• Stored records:
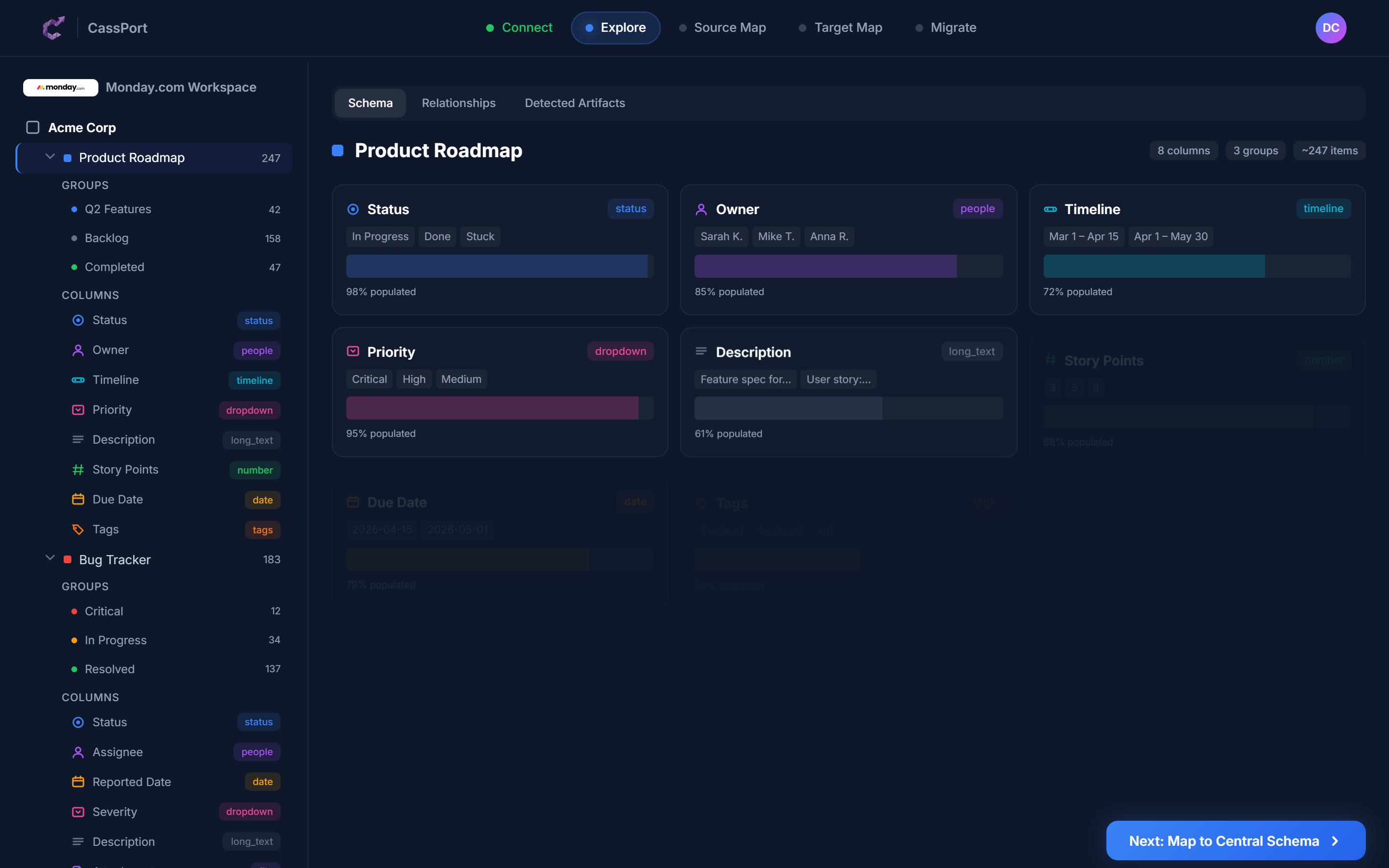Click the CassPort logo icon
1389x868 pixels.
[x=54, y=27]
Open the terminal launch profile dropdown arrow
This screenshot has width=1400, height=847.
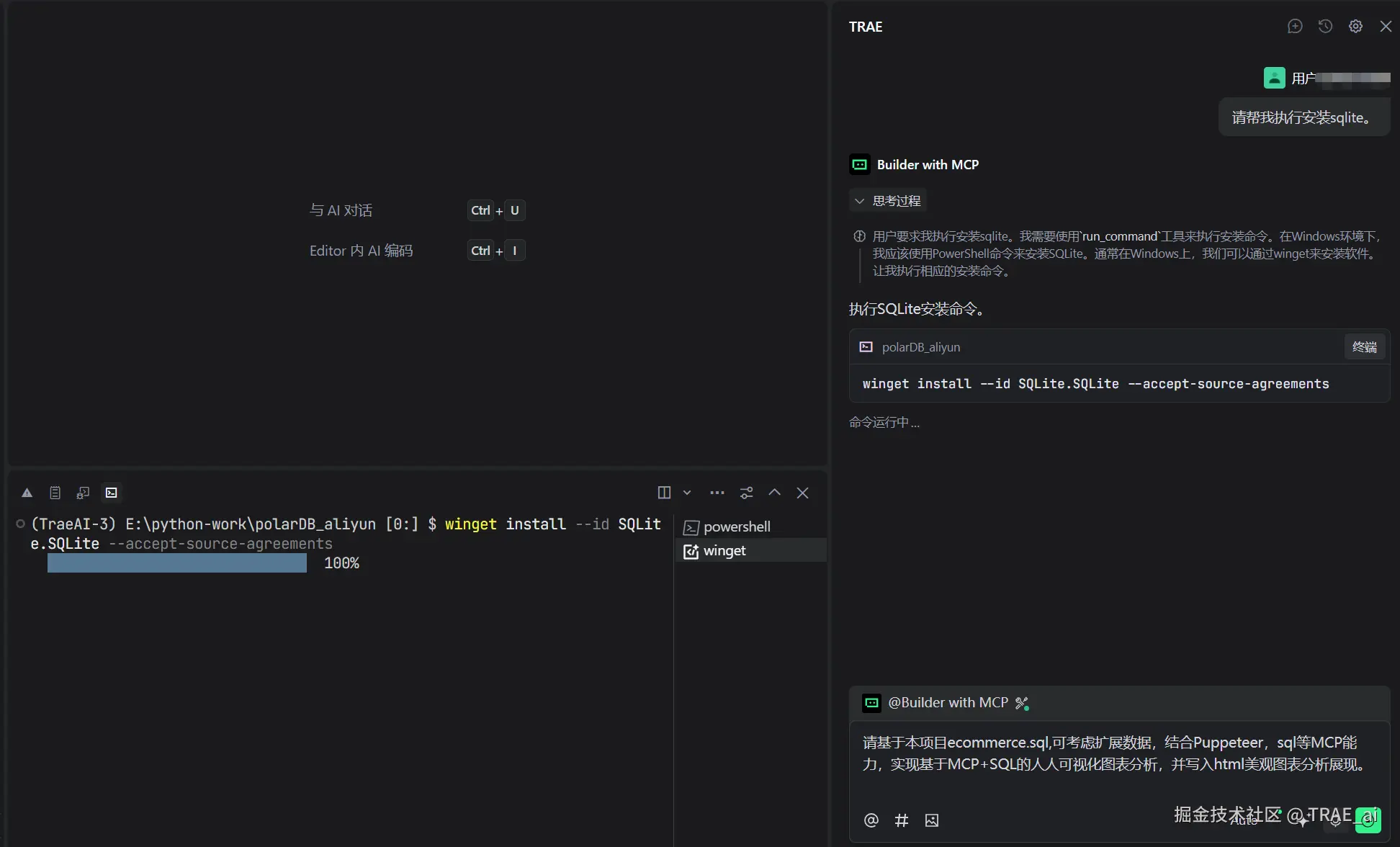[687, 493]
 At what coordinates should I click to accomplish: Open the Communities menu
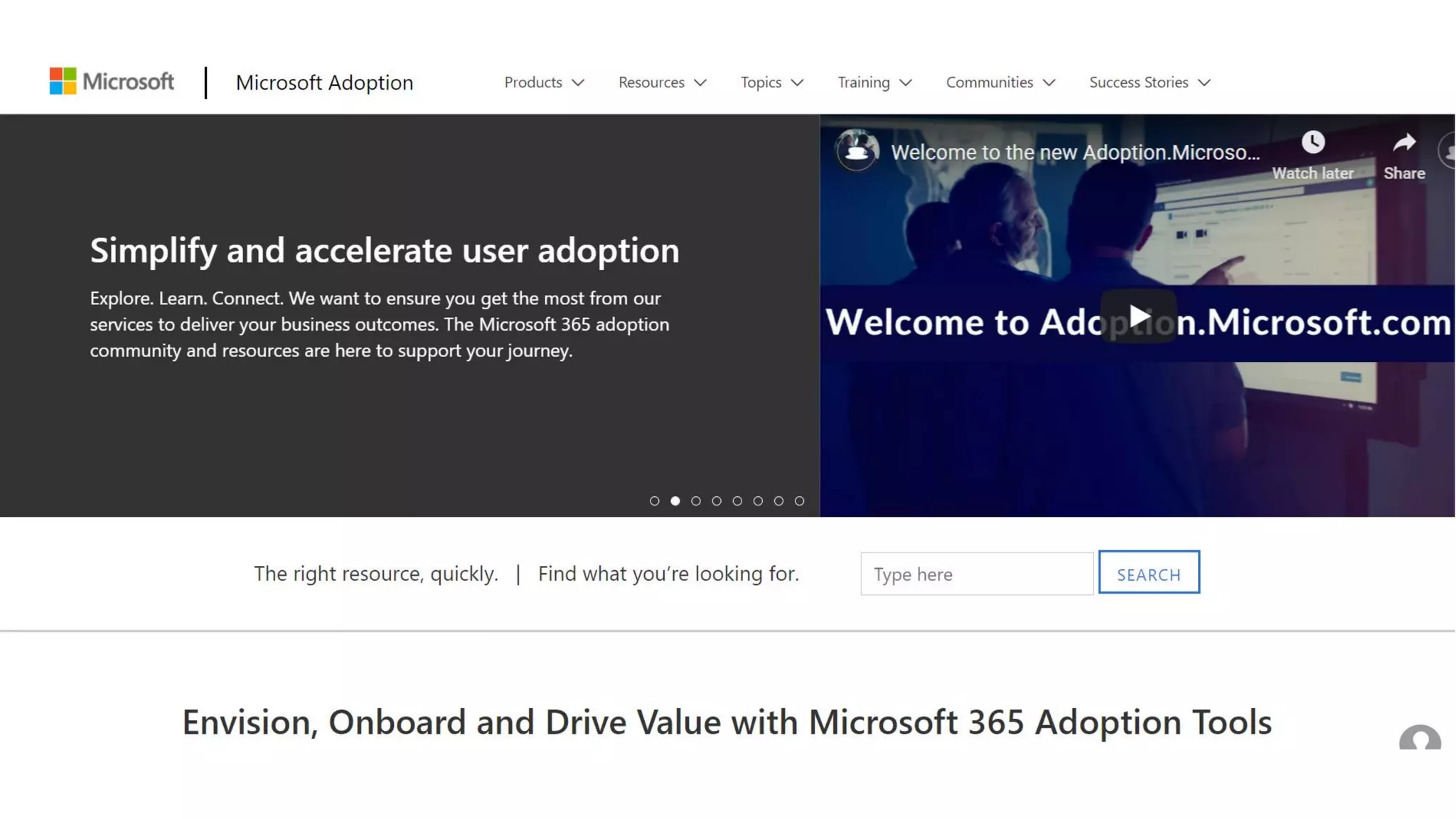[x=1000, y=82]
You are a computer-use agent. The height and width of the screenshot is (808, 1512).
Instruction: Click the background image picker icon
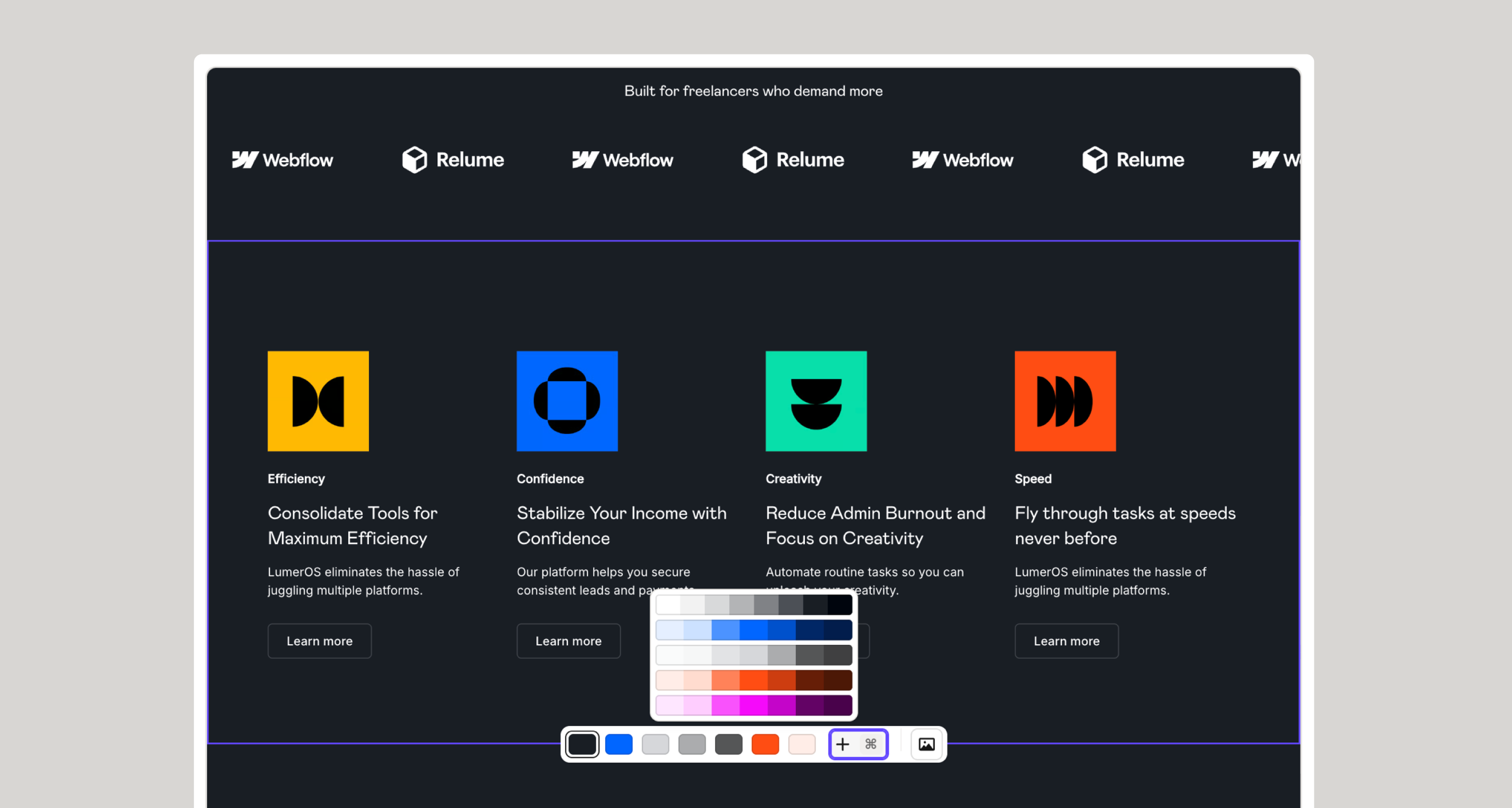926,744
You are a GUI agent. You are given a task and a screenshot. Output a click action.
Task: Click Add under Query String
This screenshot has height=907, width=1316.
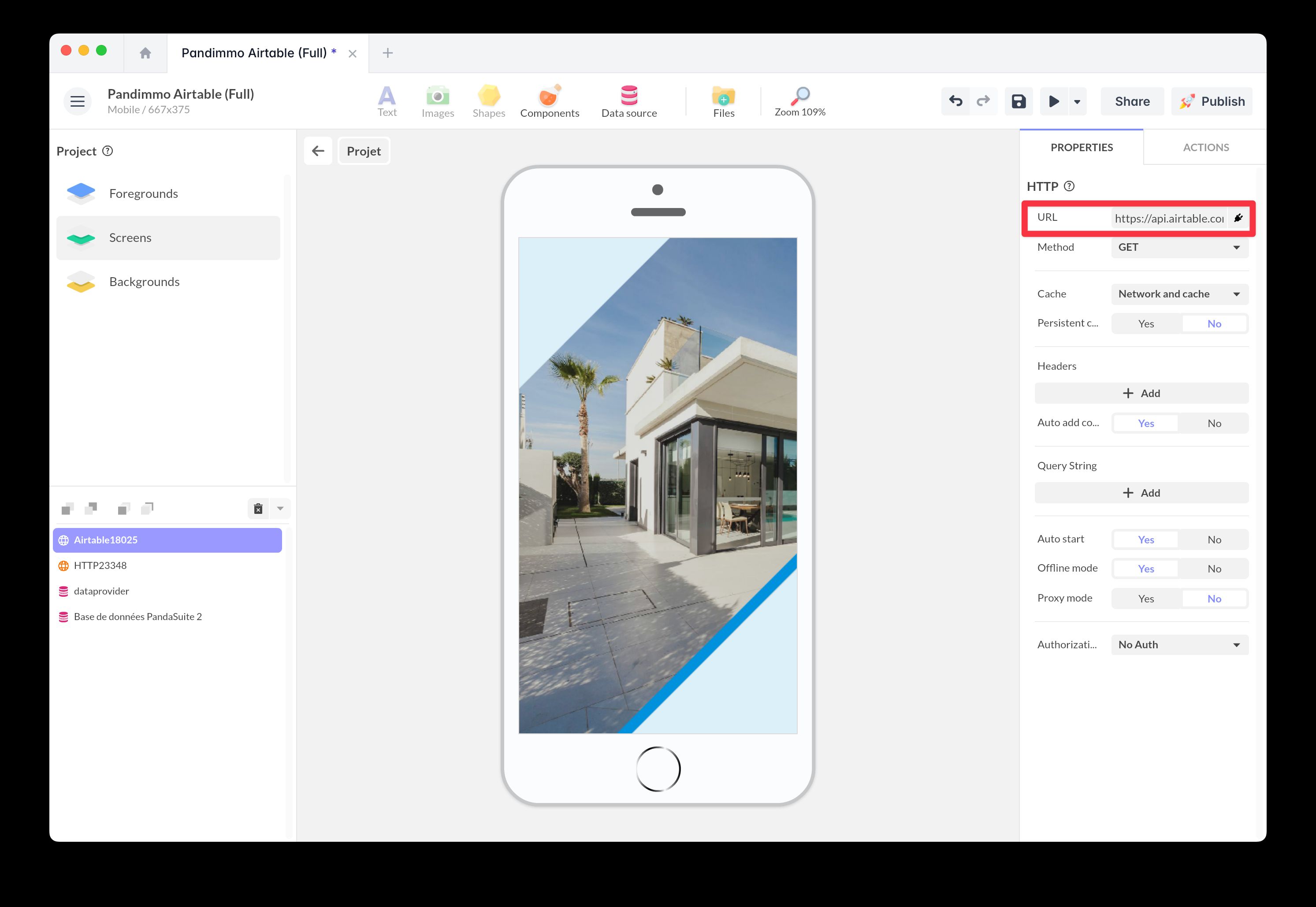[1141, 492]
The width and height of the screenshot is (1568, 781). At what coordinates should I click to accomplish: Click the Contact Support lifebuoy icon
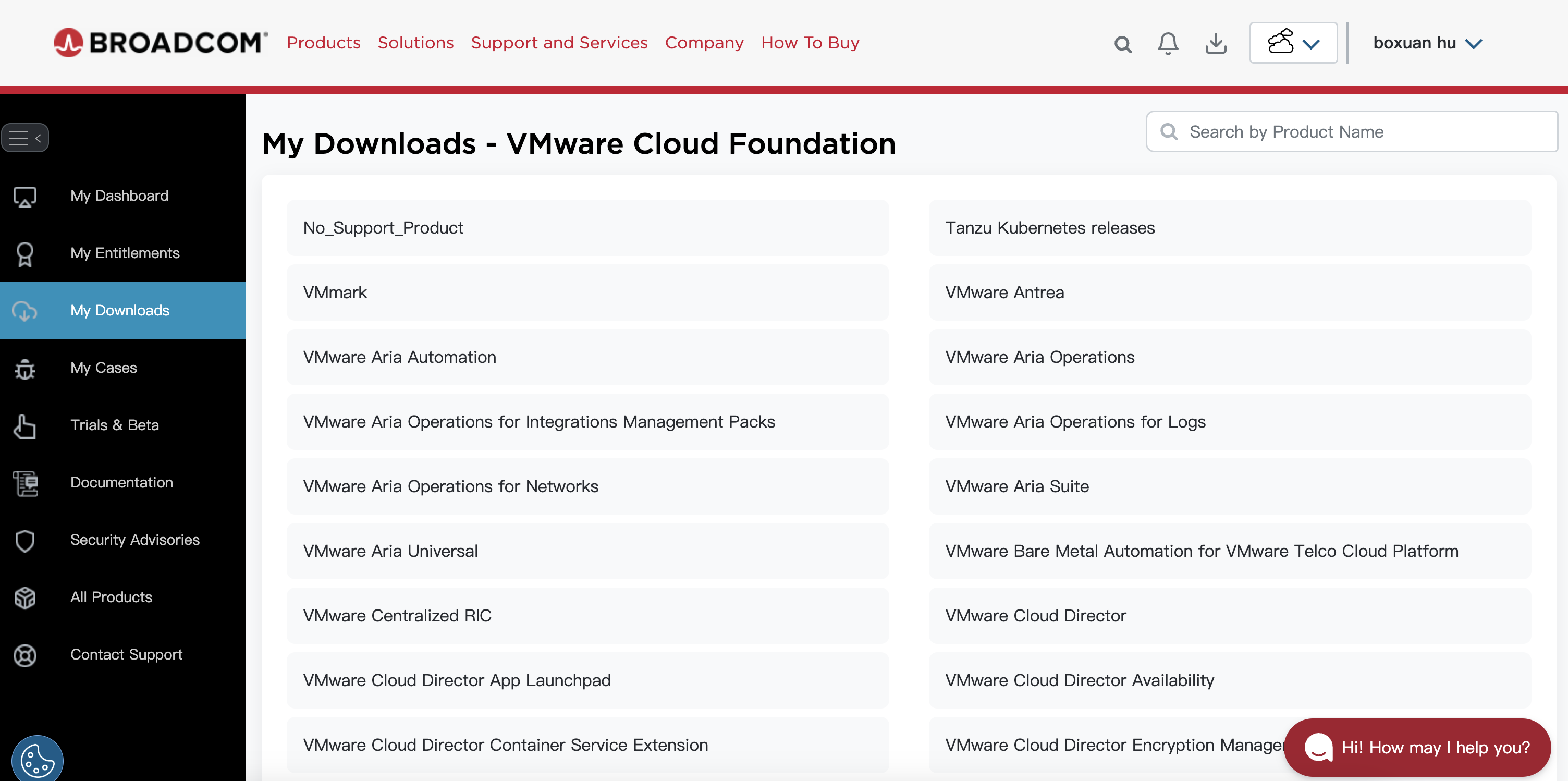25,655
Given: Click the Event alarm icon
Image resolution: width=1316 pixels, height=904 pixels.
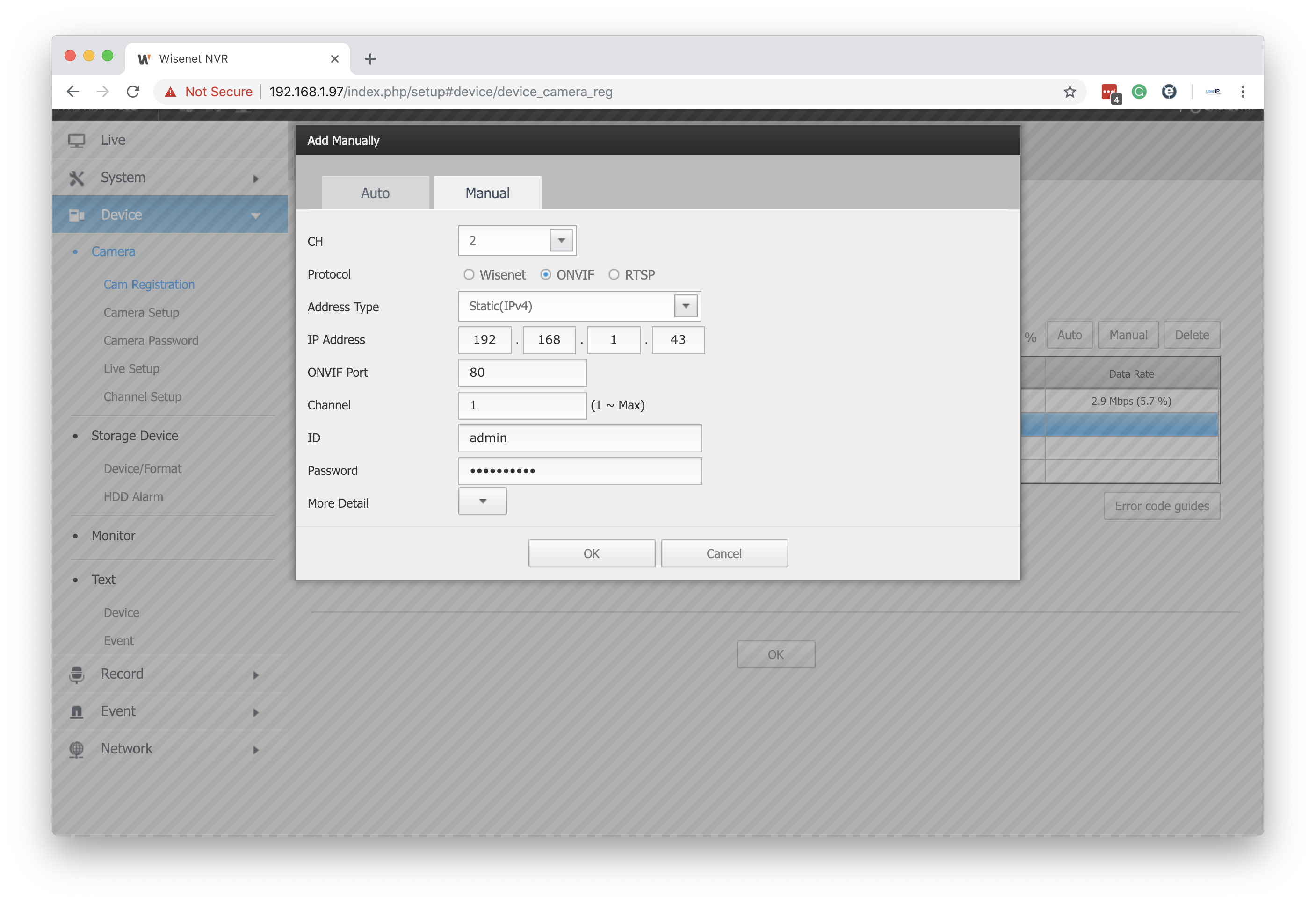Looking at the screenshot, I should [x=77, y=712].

• PROBLEM DETAILS: Please restate word for word the lines above, starting with the line that holds "The width and" and ending with the final line of the records, while leaving out pictures.

• RESULT:
The width and height of the screenshot is (1568, 781). At what coordinates should I click to accomplish: Click the Contact Support lifebuoy icon
25,655
Given: Click the Event alarm icon
Image resolution: width=1316 pixels, height=904 pixels.
Looking at the screenshot, I should [x=77, y=712].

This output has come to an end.